------ TEXTE CITÉ ------
Hayek met ainsi en évidence qu’il existe deux types de connaissances. Le premier type de connaissances, concerne la relation marchande proprement dite. Elle a trait aux conditions d’échange et permet la prise de décision individuelle. Elle prend en compte la connaissance des alternatives existantes pour l’individu dans une situation donnée.

Le second type de connaissances est dit « de circonstances particulières de temps et de lieu » (1945b, p. 121). Elle est le résultat de l’expérience sociale et marchande accumulée par l’individu au travers de son expérience de la vie sociale et productive. Hayek (1937b, p. 131) désigne ce type de connaissances comme de « l’habileté » [skills].

Il faut encore distinguer des connaissances « circonstancielles de temps et de lieu », les « connaissances scientifiques » (1945b, p. 121). Les premières sont « intuitives » ou « innées » (1973, p. 94) 286 et ne peuvent être transmises au travers d’un processus d’apprentissage délibéré à la différence des secondes. Il s’agit de règles ou pratiques qui constituent des connaissances qui ne peuvent être rassemblées par un individu ou un groupe. Toutefois, ainsi que le note Hayek (1973b, p. 93), « l’individu acquiert « par analogie » la capacité d’agir ». Autrement dit, ces connaissances peuvent être acquises au travers d’un processus d’imitation. Celui-ci constitue un premier niveau de diffusion de la connaissance. Il apparaît lorsqu’un individu observant le gain obtenu par un autre individu décide d’imiter celui-ci. Pour ce faire, l’imitateur se lance dans un processus d’essais et d’erreurs fondé sur l’observation.
------
CONSIGNE ÉCRITE – Pouvez-vous reprendre le texte sur les deux types de connaissances chez Hayek à la suite de sa dernière phrase ?
------ EXTRAITS DE DONNÉES ------
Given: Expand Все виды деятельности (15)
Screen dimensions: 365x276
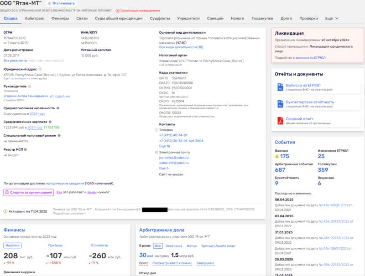Looking at the screenshot, I should [x=181, y=47].
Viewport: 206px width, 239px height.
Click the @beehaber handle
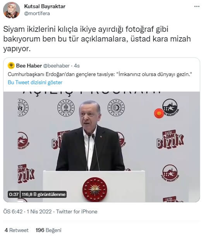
------
RÉPONSE CI-DESSOUS –
Dès lors, pour Hayek (1945b, p. 126), le ‘« problème économique central est celui de l’adaptation rapide aux changements des circonstances particulières de temps et de lieu »’. Or, ces connaissances étant dispersées entre les différents individus, les individus sont amenés à prendre des décisions alors même qu’ils n’ont pas toute la connaissance nécessaire à une prise de décision optimale telle que la définit la théorie walraso-paretienne. En ce sens, Hayek (1945b, pp. 132-134) reproche aux « positivistes » 287 , parmi lesquels il classe les tenants de l’approche socialiste et de l’équilibre général, de considérer que les individus agissent en connaissant tous les faits pertinents.

Au contraire, pour lui, la tâche de choisir est une décision pratique, toujours fondée sur un savoir incomplet. Certains individus connaissent mieux que d’autres les actions à mener, mais ils ne disposent pas d’un savoir « scientifique » pouvant se substituer au jugement, au savoir pratique et individuel. Ceci permet à Hayek d’affirmer que les savoirs scientifiques sont insuffisants et, en particulier, qu’ils ne permettent pas de réaliser des prévisions certaines. Hayek (1976b, p. 17) en affirme d’ailleurs que ‘« c’est une erreur de croire que la science est une méthode pour obtenir la certitude de faits individuels et que le progrès de ses techniques nous permettra d’identifier et de manipuler tous les événements particuliers à notre guise »’.

L’homme ne dispose ni des informations 288 , ni des outils d’interprétation qui lui permettraient de connaître à l’avance les actions des autres individus, ni même le produit de l’interaction de ses actions avec celles des autres. La seule connaissance pertinente pour l’action est donc celle des ‘« circonstances particulières de temps et de lieu »’, qui permet de prendre en compte le changement. Finalement, la connaissance est dispersée 289 entre les différents individus.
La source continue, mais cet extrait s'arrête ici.